#### PROBLEM STATEMENT:
Wherever a line of the data contains "Given", copy that line.

#### DATA UNDER STUDY:
= Beginning of Section =

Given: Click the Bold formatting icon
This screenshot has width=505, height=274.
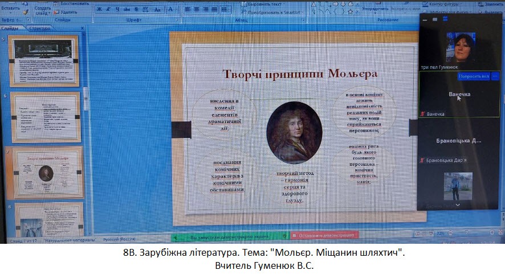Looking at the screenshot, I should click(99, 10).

= End of Section =
= Beginning of Section =

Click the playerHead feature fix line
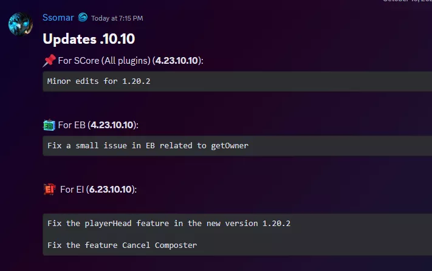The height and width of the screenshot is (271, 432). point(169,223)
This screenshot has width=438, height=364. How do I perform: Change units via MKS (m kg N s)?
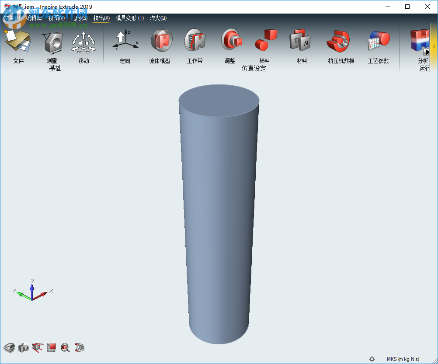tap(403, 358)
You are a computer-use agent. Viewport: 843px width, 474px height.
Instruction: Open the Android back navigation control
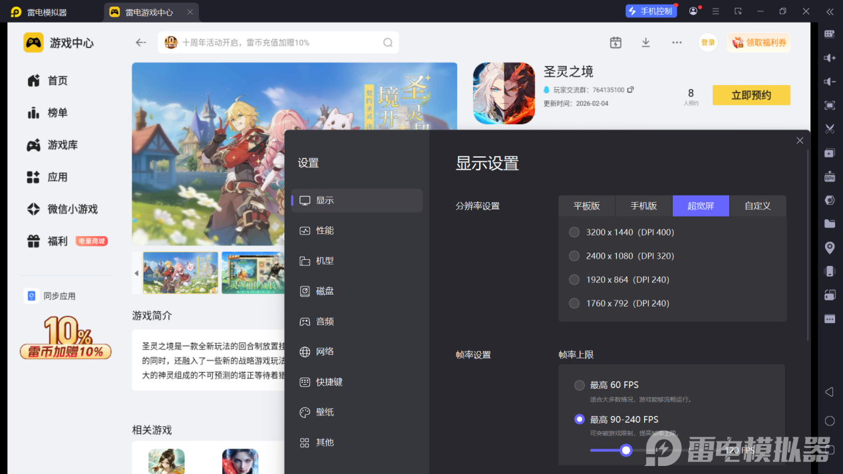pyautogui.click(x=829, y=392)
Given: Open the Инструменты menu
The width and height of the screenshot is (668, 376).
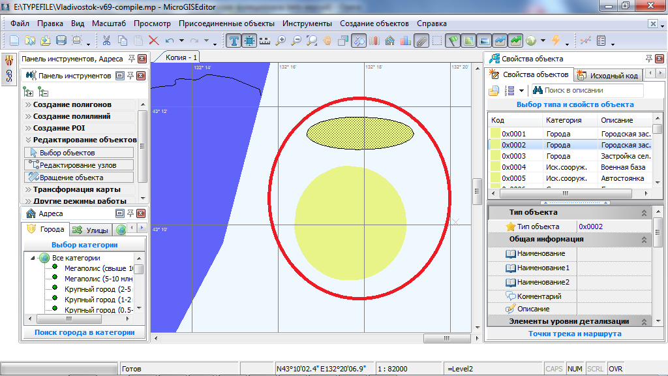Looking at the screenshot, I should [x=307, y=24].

= End of Section =

#### SOLVED EXERCISE:
Given: Click the Bold formatting icon
Given: Open the Инструменты menu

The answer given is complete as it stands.